Elections will push nation towards precipice: Leaders

Kathmandu, February 4:

Leaders of agitating parties today said municipal elections were being conducted for the “immediate benefit of a family and its coterie” and the exercise would only push the country towards the edge of a precipice.

“The civic polls are a series of a game plan to push the country towards the edge of a precipice and the exercise will not give any long-term benefit to those who orchestrated them,” said CPN-UML standing committee member KP Sharma Oli. He was speaking at an interaction organised here by the Press Chautari.

He said the polls were being conducted at a time when there is no parliament and a government accountable to the people and the conflict between the parties, the King and the Maoists is deepening.

“Will the municipal elections create a parliament and elect a new government? Does this exercise help resolve the Maoist problem?” Oli questioned. He said the King’s attempt to give legitimacy to his takeover had also flopped.

He also urged the Maoists to call off their week-long Nepal bandh called to boycott the municiapl elections that already are a ‘failure.’ “Why do you (Maoists) use an axe to chop vegetables?” he said.

Joint general secretary of the Nepali Congress Dr Ram Sharan Mahat said the King had unilaterally decided on the elections and they do not have constitutional and political legitimacy. “It has become a failure even from the administrative point of view as more than 50 per cent of the seats are going uncontested,” he said.

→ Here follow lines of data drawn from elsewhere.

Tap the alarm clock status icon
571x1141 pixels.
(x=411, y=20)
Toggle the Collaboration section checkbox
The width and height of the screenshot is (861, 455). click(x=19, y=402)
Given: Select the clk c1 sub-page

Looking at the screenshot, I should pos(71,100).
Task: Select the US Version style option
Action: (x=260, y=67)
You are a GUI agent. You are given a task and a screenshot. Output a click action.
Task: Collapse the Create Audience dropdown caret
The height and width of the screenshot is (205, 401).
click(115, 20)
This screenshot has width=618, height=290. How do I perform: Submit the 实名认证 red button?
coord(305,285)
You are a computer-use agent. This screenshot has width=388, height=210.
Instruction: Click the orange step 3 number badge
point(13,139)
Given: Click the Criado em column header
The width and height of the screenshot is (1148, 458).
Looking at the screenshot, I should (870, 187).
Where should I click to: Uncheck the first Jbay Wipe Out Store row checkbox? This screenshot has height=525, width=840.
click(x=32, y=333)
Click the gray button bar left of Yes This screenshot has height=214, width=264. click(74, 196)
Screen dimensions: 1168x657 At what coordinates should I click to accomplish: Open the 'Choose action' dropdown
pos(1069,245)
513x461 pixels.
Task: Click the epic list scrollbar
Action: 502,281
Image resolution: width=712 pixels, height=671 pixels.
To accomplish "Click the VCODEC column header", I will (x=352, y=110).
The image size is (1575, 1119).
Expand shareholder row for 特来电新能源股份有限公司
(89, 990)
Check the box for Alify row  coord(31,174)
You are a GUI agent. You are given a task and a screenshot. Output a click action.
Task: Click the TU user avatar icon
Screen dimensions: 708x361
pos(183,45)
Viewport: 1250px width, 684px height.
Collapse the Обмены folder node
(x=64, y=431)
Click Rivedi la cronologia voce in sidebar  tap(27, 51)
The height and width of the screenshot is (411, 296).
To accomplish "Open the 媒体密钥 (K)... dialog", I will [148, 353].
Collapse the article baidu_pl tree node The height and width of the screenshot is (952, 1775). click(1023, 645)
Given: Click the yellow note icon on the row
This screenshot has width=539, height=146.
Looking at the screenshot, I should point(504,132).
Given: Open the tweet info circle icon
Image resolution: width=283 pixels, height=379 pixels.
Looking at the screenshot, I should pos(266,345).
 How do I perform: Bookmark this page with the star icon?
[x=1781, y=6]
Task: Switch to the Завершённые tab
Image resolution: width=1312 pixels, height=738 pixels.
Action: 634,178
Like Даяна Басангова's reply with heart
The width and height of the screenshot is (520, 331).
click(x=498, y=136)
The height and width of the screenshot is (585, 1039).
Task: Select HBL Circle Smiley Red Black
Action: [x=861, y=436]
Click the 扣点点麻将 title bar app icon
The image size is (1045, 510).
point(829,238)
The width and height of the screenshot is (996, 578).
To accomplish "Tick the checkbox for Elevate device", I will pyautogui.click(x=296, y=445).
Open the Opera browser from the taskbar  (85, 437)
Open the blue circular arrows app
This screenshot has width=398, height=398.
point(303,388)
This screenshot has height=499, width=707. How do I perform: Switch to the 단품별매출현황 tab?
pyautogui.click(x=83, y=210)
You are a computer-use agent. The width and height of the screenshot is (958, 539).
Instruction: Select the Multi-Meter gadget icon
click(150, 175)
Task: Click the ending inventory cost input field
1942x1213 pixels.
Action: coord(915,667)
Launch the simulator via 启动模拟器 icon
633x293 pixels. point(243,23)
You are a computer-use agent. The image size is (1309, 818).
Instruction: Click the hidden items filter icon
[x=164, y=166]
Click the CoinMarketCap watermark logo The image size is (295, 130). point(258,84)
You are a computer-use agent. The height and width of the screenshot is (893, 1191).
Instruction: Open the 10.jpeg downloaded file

He said the King had made a “sinister game plan” to conduct civic polls two years ago.

He said the democratic government to be formed after the end of autocracy would realise state funds “misused by people in autocracy” in the name of elections.

Central committee member of Nepal Bar Association Tikaram Bhattarai earlier said the agitating parties should recover the ‘misused’ funds. Mahat also objected the ‘misuse’ of the Royal Nepalese Army in arresting party workers. When the elected government wanted to use the army to control the insurgency the then chief of the army staff demanded an all-party consensus for it, but the government has misused the national force to arrest and search the pockets of civilians, he said.

Nepali Congress (Democratic) leader Homnath Dahal, Rastriya Prajatantra Party’s joint general secretary Khemraj Pandit and former chief election commissioner Surya Prasad Shrestha said the the civic polls held no relevance as the major political parties are staying away from them.

Vice president of the Federation of Nepalese Journalists, Shiv Gaunle, speculated that the voter turnout would be less than 10 per cent.

He also said the government has a plan to hold parliamentary elections in the same manner it is conducting the municipal elections.